» **Exercise instructions**
Within the data below, tally the lines that contain "computer" and state only the total.

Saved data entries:
=== Begin Enclosure ===

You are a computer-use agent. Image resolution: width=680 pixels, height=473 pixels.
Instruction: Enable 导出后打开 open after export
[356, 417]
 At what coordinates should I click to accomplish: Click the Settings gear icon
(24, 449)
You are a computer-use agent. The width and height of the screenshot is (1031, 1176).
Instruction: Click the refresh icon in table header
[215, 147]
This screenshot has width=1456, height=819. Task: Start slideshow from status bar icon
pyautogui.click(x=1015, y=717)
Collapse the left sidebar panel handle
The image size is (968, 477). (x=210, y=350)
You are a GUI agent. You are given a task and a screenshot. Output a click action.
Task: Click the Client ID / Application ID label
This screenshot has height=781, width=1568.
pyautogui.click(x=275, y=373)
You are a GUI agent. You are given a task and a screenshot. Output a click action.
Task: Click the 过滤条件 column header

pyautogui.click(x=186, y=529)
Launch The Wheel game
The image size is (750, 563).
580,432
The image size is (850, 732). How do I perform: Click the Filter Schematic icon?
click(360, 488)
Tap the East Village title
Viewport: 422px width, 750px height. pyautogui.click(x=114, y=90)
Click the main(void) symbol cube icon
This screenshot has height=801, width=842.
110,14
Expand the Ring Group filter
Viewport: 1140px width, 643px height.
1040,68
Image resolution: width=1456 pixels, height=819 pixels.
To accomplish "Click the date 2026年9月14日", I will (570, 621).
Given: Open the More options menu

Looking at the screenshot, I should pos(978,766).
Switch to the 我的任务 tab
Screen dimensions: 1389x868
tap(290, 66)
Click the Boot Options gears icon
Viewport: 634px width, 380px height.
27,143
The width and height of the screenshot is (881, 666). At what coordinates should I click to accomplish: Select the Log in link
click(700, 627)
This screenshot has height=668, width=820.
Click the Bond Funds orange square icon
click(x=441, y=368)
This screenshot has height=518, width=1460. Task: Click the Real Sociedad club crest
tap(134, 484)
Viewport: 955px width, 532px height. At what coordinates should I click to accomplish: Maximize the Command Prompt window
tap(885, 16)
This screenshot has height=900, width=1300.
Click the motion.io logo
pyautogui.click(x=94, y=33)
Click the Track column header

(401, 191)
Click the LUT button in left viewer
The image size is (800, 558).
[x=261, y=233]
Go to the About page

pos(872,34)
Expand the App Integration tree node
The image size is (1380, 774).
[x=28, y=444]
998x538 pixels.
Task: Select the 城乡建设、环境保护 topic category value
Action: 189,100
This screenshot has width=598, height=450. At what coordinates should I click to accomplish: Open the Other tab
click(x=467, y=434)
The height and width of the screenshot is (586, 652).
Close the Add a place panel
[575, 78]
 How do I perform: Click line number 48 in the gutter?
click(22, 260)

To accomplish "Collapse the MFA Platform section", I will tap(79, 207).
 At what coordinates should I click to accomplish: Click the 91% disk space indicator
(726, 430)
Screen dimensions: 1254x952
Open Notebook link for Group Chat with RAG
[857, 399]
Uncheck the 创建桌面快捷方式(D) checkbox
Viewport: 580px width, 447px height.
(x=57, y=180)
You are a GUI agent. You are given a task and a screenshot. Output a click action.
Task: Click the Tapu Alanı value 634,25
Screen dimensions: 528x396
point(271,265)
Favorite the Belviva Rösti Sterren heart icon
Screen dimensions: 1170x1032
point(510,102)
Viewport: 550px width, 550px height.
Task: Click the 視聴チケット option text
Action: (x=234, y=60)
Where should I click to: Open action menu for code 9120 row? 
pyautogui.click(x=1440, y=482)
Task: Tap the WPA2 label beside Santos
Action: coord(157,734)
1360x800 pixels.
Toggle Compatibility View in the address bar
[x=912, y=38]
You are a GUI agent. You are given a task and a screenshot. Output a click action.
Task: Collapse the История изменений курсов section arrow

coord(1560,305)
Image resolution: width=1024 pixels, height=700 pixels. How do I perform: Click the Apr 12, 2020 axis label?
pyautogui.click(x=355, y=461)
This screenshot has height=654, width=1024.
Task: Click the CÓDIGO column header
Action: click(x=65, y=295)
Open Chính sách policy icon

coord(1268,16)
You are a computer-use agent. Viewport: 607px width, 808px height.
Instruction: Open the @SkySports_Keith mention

=== End Enclosure ===

» **Reply to the task**
3